The TSL2561 is an inexpensive, yet sophisticated, light sensor. Unlike simpler sensors, like photoresistors and photodiodes, the TSL2561 incorporates both infrared and visible light sensors to better approximate the response of the human eye. Because the TSL2561 is an integrating sensor (it soaks up light for a predetermined amount of time), it is capable of measuring both very small and very large amounts of light.
This hookup guide will explain what this sensor does and how you can use it in your projects. Let’s get started!
What is lux?
With a bit of math, the TSL2561 can output illumination in lux. Technically, one lux is equal to one lumen per square meter. Practically, lux is a measure of how bright any given illumination will appear to the human eye.

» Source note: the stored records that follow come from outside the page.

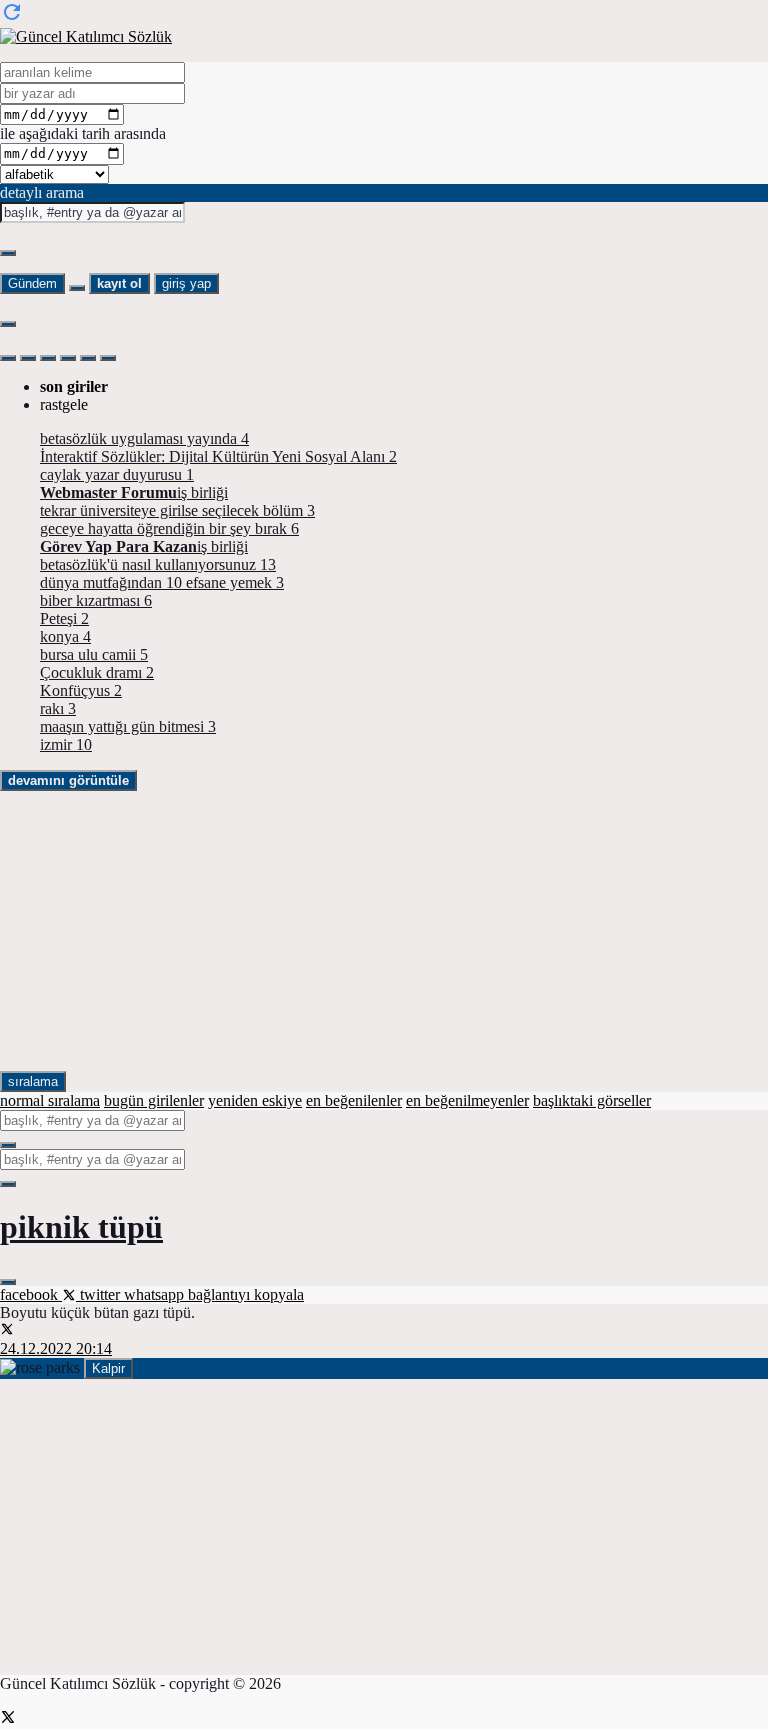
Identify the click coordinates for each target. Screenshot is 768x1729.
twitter (100, 1294)
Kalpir (108, 1368)
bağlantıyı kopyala (246, 1294)
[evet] (8, 1145)
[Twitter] (8, 1719)
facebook (31, 1294)
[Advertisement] (384, 931)
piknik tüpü (81, 1227)
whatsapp (156, 1294)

The human eye has a huge dynamic range, far more than most electronic sensors. Real-world conditions can range from 0.0001 lux in starlight, to over 100,000 lux in direct sunlight. The TSL2561 has features that allow it to handle this huge dynamic range. These settings are similar to a camera; one can change both the sensitivity, which is like an ASA film rating, and the integration time, which is like the shutter speed. Like a camera, you can balance those measurements for the best results.

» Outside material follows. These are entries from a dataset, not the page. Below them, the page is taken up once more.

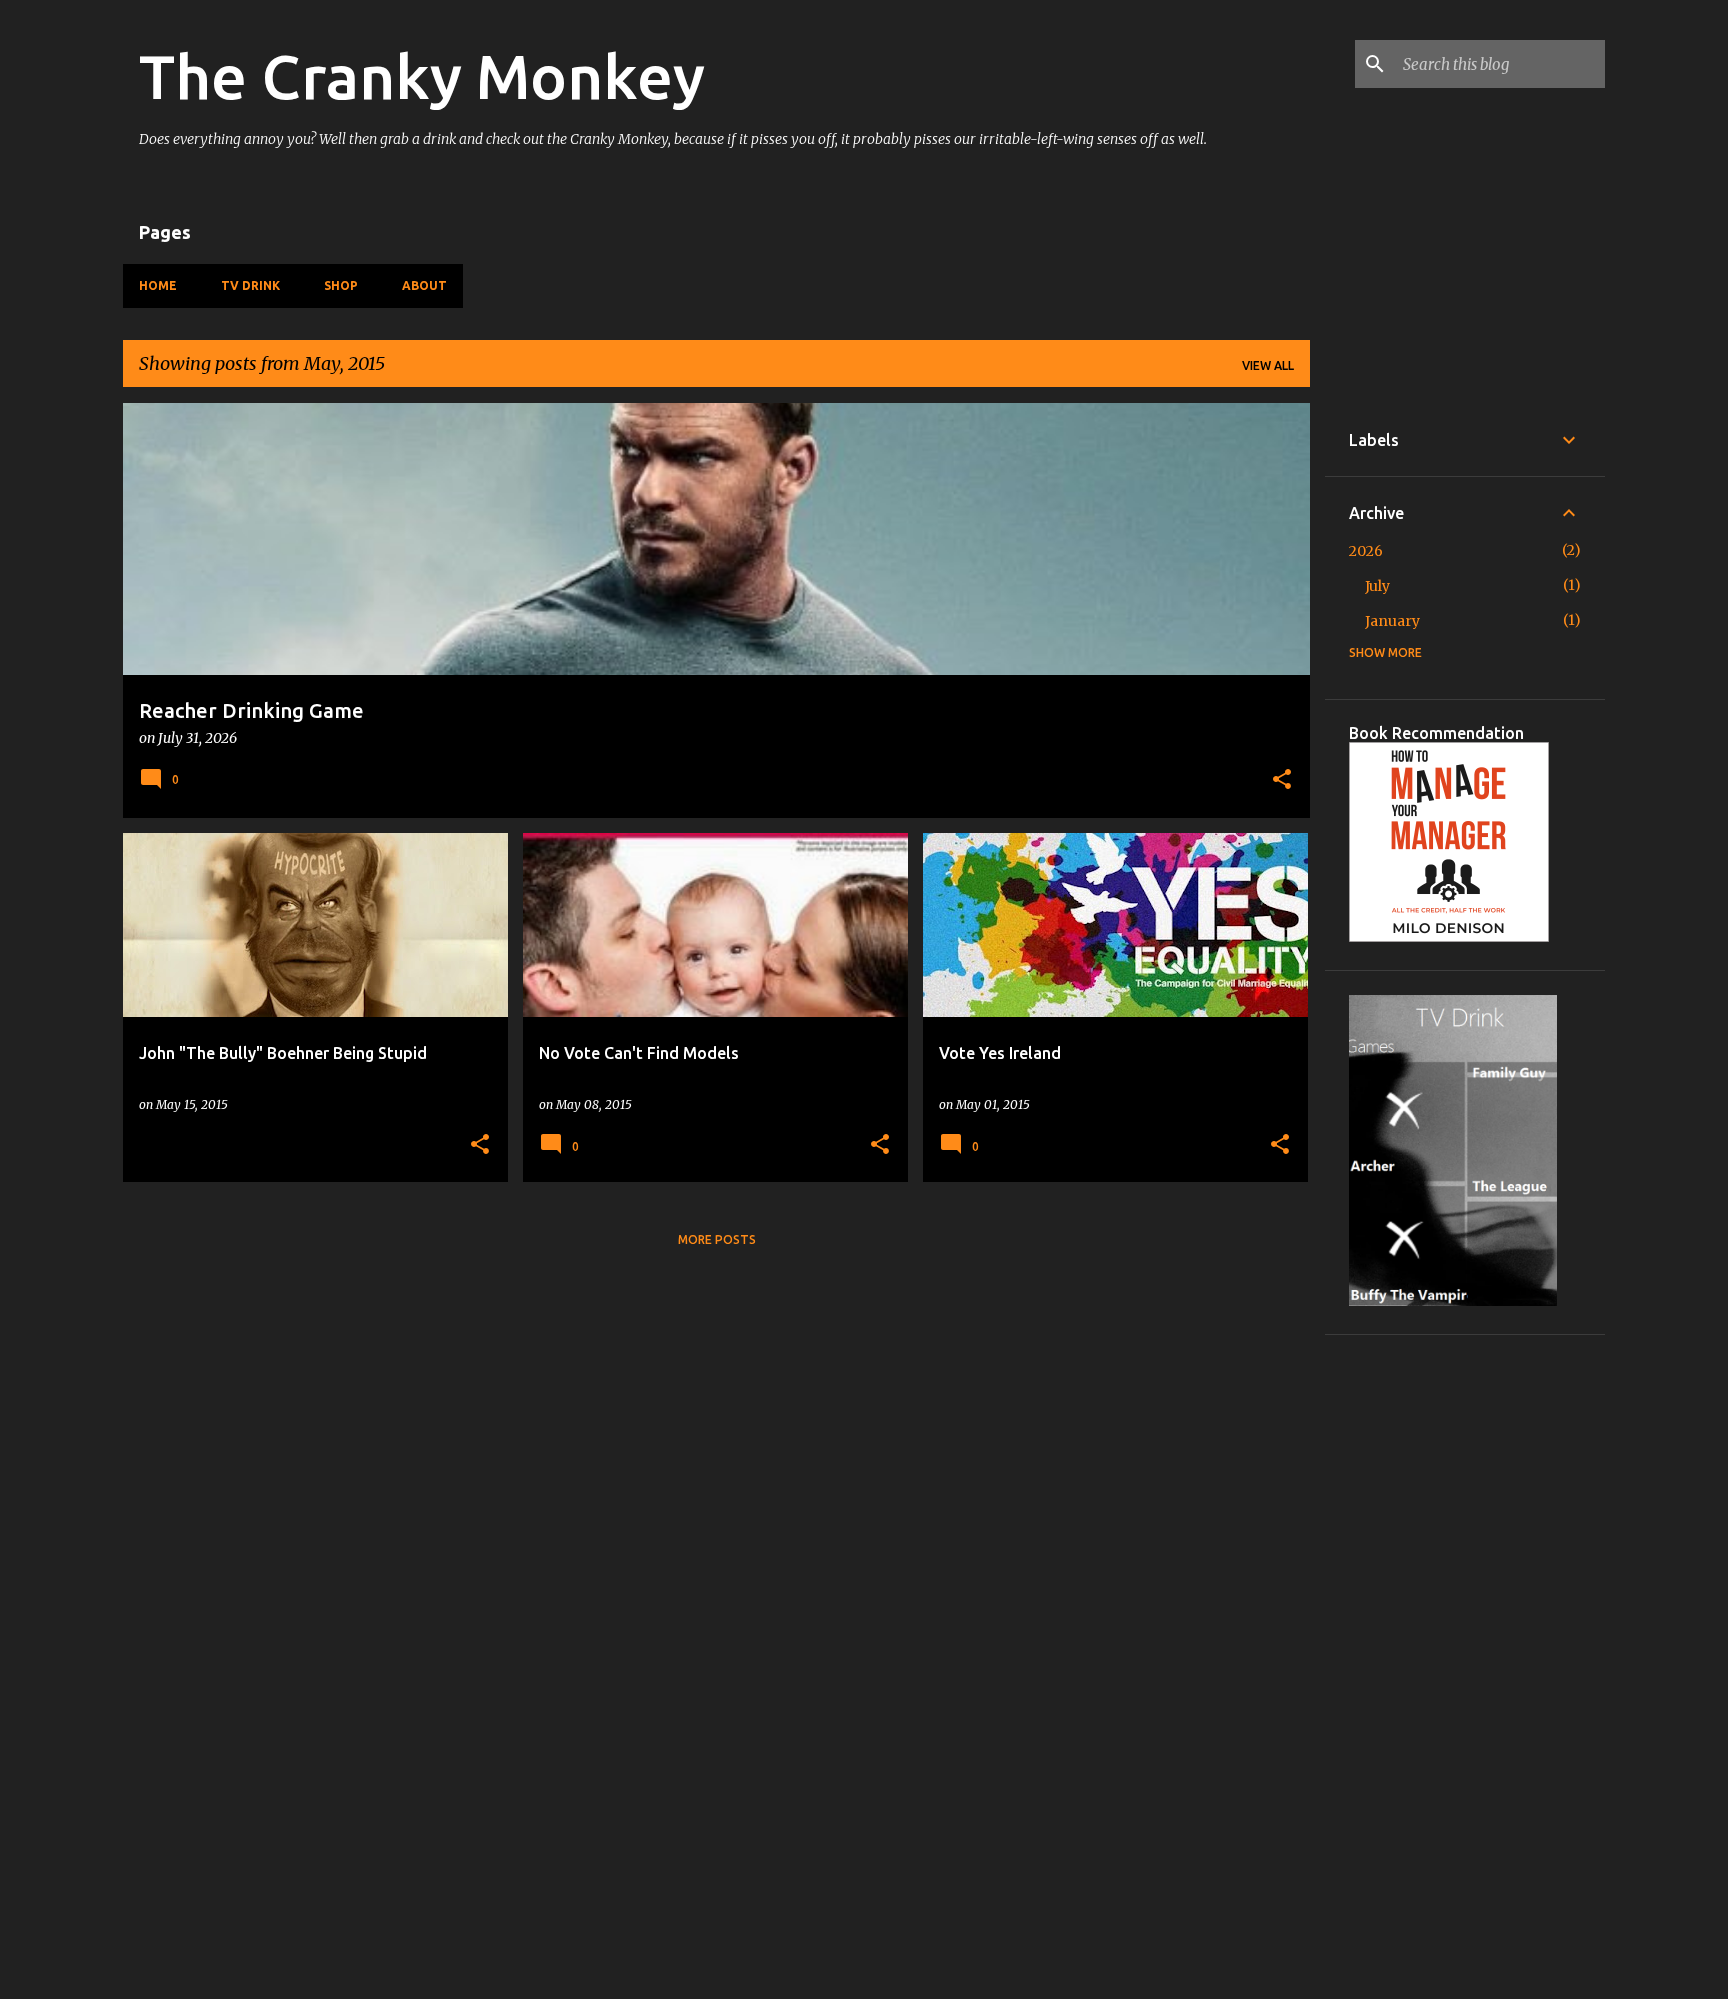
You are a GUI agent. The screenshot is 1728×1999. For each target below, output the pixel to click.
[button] (1282, 781)
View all (1268, 365)
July (1377, 586)
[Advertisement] (1465, 1659)
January (1392, 621)
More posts (717, 1239)
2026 (1366, 551)
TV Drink (250, 285)
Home (158, 285)
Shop (341, 285)
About (424, 285)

Lux is a very complex measurement to make because it involves both the human eye’s response to color (frequency) and the concentration of that light (a flashlight will produce a higher lux value than the equivalent bare bulb). The TSL2561 is not a true luxmeter, but the manufacturer of the TSL2561 has characterized its output against professional equipment to come up with lux approximation equations. (You can find these equations in the datasheet, and we’re also using them in our software library.) It should be noted that although these equations will get you in the ballpark, the TSL2561 is not a calibrated instrument (nor is it priced like one). If you need highly accurate results you should at least perform your own calibration. For everyday use however, the TSL2561 is far superior to simpler photoresistors and photodiodes for illumination measurement.
Covered in This Tutorial
We will show you how to connect this sensor to an Arduino microcontroller, and use the included software library to get measurements out of the sensor. If you’re using a different type of microcomputer these instructions and source code may still be helpful.
What is an Arduino?
Installing an Arduino library
How to Solder
“Wire” (I2C) Communications
Installing the Arduino Library
Libraries are collections of software functions geared towards a single purpose, such as communicating with a specific device. Arduino comes with a number of built-in libraries that help you do advanced tasks. We’ve written an Arduino library called SFE_TSL2561 that allows you to easily talk to the TSL2561 sensor. This library is not included with the stock Arduino software, but don’t worry, installing new libraries is easy.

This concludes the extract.